Using the records below, give again exactly the lines from the line that contains "Movie Park zet" through the line that contains "YouTube (69, 2515)", both ends included, and only those.

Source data
= Beginning of Section =

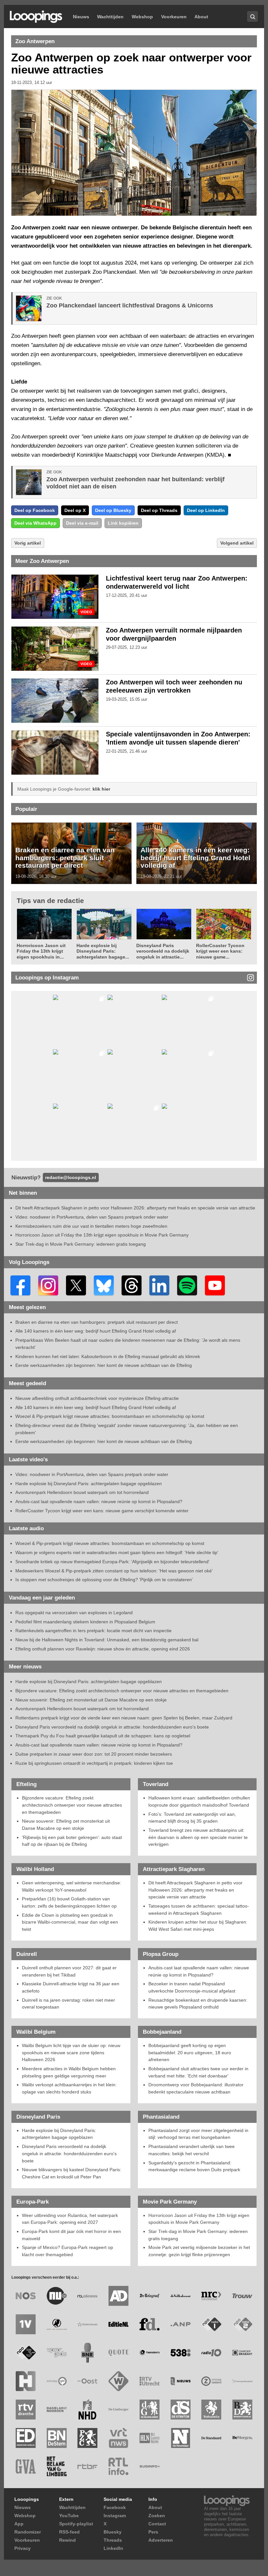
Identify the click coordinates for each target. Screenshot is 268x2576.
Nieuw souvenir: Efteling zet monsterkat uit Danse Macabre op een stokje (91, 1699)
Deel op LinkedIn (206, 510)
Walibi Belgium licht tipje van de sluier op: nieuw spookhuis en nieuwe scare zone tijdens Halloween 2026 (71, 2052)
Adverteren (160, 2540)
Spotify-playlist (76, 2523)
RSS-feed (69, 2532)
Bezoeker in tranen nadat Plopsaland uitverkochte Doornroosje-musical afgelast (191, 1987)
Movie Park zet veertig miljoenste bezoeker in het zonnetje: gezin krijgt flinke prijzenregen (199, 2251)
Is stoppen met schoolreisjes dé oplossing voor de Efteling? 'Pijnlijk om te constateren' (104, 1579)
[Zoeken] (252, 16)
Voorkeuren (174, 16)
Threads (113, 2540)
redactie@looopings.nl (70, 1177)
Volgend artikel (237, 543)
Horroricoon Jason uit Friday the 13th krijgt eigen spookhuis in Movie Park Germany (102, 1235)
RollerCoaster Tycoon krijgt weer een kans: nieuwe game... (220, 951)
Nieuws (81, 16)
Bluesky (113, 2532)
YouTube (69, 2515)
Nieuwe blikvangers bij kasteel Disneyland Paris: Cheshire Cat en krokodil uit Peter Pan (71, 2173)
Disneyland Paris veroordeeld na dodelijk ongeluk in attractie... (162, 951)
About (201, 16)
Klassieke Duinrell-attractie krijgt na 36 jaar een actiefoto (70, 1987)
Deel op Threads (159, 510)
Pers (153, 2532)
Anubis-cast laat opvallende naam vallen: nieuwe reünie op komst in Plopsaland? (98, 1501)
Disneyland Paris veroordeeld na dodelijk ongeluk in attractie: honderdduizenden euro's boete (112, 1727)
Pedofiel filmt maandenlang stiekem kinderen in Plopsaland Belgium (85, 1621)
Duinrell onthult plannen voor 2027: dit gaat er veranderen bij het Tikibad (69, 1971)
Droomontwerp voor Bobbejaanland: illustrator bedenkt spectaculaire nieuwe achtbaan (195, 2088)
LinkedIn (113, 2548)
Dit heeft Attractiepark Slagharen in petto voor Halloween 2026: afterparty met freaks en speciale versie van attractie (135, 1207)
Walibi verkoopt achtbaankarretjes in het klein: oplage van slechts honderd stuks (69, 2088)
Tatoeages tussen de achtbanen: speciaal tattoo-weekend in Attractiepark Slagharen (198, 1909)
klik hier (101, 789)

= End of Section =
= Beginning of Section =

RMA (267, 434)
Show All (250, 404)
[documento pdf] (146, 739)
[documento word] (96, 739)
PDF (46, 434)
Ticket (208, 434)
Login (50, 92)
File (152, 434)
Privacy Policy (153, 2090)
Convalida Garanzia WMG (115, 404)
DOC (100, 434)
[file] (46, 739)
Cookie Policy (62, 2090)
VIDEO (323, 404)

= End of Section =

## Solution below
Movie Park zet veertig miljoenste bezoeker in het zonnetje: gezin krijgt flinke prijzenregen (199, 2251)
Is stoppen met schoolreisjes dé oplossing voor de Efteling? 'Pijnlijk om te constateren' (104, 1579)
[Zoeken] (252, 16)
Voorkeuren (174, 16)
Threads (113, 2540)
redactie@looopings.nl (70, 1177)
Volgend artikel (237, 543)
Horroricoon Jason uit Friday the 13th krijgt eigen spookhuis in Movie Park Germany (102, 1235)
RollerCoaster Tycoon krijgt weer een kans: nieuwe game... (220, 951)
Nieuws (81, 16)
Bluesky (113, 2532)
YouTube (69, 2515)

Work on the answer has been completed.